What is expected: Where does the string "Focus" occur in the records? Copy each line that holds it.

Stored data:
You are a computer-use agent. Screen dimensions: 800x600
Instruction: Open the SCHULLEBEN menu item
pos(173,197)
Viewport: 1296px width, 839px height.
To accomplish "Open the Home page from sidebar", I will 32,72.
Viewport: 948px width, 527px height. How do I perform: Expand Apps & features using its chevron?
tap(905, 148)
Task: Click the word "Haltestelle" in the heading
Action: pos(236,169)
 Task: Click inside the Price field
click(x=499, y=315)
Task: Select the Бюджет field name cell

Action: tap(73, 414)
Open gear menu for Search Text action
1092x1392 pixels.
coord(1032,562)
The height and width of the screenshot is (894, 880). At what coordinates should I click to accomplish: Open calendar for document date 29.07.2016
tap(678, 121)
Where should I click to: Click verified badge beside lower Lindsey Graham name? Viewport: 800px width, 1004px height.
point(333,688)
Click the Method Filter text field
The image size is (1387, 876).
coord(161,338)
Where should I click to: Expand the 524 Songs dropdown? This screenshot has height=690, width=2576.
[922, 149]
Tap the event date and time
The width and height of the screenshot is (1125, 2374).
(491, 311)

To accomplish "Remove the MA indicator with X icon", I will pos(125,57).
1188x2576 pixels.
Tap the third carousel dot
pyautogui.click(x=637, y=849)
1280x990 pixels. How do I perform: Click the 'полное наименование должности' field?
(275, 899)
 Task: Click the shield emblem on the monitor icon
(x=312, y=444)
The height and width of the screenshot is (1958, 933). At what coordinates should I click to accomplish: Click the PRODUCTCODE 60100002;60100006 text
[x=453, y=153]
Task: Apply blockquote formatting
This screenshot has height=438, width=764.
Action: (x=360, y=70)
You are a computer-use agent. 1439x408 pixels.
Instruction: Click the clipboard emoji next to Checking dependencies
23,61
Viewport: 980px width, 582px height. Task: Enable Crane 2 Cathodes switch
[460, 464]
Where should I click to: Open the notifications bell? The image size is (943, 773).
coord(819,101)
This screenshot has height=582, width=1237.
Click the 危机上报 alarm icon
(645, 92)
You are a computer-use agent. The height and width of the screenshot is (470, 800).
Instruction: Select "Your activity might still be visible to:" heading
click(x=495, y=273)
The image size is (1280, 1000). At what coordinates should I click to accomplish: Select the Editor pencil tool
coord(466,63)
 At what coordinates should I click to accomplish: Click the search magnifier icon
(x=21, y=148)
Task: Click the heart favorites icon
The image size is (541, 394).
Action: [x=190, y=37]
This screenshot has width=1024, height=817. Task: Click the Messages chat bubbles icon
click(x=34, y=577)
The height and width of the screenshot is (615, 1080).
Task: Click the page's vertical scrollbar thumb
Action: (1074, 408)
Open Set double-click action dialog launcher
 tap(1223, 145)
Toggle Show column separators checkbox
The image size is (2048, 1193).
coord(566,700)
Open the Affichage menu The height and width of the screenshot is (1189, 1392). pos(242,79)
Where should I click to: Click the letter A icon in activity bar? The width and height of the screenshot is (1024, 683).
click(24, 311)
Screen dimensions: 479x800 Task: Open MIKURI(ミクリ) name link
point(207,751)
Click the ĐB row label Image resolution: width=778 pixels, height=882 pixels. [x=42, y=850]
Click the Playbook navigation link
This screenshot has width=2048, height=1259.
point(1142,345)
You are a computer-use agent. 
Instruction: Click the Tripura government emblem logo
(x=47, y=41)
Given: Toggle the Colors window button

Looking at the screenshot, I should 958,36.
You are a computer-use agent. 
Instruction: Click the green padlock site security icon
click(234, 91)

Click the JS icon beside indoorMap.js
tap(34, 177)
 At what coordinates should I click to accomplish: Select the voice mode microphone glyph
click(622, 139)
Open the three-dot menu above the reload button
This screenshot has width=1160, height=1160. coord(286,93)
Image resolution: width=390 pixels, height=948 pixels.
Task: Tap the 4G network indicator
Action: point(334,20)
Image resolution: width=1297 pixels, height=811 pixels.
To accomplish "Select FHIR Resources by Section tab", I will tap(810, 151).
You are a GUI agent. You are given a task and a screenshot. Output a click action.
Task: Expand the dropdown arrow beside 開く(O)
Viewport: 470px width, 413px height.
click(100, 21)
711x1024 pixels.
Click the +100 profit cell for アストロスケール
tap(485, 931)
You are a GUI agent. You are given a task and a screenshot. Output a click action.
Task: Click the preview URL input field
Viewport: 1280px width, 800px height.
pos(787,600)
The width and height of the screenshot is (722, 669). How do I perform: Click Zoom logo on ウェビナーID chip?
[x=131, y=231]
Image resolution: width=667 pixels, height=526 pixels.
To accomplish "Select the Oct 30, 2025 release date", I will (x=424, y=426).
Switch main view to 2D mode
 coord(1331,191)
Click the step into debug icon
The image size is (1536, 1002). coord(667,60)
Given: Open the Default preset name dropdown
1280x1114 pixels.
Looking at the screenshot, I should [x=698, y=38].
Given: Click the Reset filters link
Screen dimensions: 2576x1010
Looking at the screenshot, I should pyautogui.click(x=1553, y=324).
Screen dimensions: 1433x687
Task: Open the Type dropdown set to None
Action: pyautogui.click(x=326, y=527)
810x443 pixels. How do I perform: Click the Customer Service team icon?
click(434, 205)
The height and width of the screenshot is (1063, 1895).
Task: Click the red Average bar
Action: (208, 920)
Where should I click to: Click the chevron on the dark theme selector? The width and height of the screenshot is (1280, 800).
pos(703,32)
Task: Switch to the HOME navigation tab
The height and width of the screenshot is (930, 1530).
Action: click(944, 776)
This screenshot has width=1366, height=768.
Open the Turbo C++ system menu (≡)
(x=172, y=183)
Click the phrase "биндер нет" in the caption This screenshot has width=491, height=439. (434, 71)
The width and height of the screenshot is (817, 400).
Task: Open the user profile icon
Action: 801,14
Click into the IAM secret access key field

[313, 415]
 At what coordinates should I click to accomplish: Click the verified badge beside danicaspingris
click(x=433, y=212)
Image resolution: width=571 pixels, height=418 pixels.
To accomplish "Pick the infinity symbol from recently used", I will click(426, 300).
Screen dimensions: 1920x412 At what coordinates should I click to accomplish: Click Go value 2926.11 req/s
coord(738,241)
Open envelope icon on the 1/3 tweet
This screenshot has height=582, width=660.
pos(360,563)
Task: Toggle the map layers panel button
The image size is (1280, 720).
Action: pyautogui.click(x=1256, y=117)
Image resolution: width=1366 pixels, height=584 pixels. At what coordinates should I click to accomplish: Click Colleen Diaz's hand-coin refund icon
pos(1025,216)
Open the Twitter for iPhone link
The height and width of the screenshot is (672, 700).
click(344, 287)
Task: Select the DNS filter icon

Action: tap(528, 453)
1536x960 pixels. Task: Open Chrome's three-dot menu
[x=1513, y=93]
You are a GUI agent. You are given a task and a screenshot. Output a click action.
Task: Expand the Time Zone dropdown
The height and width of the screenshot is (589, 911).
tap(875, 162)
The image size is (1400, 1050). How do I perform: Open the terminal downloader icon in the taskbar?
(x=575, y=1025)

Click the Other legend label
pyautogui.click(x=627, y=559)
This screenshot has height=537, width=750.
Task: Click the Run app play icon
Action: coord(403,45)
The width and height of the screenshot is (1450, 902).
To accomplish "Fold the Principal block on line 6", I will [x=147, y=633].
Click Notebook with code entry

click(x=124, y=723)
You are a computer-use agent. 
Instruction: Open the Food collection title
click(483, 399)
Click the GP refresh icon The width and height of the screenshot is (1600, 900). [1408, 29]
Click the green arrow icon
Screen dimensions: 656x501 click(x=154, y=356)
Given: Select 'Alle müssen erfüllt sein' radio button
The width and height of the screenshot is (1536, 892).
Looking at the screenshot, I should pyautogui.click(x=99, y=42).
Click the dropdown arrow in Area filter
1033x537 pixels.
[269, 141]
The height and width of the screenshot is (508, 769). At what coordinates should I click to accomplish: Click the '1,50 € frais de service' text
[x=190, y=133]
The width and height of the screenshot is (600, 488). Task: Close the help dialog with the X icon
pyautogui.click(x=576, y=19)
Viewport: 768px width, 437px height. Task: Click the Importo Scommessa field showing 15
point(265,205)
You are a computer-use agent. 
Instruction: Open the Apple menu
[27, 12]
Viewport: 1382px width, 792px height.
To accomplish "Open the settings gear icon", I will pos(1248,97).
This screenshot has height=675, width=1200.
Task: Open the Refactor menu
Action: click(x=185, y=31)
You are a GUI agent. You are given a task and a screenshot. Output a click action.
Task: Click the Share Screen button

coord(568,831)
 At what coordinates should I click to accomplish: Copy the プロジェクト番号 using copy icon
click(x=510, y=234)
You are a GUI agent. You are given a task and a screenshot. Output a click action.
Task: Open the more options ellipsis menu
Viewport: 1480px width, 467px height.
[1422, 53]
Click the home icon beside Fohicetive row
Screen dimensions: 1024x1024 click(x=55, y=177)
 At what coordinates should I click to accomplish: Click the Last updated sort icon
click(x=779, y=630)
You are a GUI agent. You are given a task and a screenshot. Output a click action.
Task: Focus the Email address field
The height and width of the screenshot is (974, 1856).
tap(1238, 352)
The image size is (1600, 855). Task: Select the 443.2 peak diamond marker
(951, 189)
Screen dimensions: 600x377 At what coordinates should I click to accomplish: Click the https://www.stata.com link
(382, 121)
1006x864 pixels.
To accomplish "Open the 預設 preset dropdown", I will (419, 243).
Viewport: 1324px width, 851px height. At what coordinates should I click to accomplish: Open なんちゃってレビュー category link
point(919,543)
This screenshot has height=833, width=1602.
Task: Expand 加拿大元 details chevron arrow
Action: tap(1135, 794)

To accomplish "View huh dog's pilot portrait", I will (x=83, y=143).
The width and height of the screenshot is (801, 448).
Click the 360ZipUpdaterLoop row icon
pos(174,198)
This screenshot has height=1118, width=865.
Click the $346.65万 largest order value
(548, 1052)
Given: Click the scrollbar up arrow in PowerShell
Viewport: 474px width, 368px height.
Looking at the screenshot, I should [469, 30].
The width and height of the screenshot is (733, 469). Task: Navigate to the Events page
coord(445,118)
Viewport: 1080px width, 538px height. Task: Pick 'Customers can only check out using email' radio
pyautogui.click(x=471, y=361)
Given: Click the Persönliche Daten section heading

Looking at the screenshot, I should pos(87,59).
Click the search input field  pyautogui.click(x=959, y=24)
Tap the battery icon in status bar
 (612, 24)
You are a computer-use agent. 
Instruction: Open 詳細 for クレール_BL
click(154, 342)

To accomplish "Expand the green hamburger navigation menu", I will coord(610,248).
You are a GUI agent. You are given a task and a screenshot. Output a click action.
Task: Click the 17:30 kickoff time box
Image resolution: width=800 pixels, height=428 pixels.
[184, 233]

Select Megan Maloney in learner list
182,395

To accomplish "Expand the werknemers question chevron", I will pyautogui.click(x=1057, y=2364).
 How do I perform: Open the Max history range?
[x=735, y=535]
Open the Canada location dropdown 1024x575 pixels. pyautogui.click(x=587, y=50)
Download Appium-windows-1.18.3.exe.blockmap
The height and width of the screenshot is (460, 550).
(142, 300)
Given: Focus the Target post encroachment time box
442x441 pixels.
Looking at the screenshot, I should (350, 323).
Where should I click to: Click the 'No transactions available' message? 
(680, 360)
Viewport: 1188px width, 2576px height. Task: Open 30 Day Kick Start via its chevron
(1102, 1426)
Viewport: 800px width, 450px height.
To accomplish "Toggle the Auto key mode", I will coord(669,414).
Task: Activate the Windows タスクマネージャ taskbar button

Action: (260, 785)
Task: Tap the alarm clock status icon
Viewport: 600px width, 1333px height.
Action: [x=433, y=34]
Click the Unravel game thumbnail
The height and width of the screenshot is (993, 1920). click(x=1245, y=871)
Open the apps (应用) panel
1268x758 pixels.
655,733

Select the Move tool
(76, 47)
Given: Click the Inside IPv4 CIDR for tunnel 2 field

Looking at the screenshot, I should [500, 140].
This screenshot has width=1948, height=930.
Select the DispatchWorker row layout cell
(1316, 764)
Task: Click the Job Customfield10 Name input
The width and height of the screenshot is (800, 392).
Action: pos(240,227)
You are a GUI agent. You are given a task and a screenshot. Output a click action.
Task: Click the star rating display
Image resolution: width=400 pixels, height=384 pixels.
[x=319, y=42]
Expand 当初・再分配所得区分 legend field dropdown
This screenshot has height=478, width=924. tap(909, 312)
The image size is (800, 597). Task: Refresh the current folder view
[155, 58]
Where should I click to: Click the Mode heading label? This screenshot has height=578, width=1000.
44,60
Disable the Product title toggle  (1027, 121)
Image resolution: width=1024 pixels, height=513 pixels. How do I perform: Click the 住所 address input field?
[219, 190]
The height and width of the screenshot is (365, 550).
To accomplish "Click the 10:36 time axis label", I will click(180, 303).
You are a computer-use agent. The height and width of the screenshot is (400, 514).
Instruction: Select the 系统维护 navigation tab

Response area:
Task: Focus the Email address field
Given: Focus the Target post encroachment time box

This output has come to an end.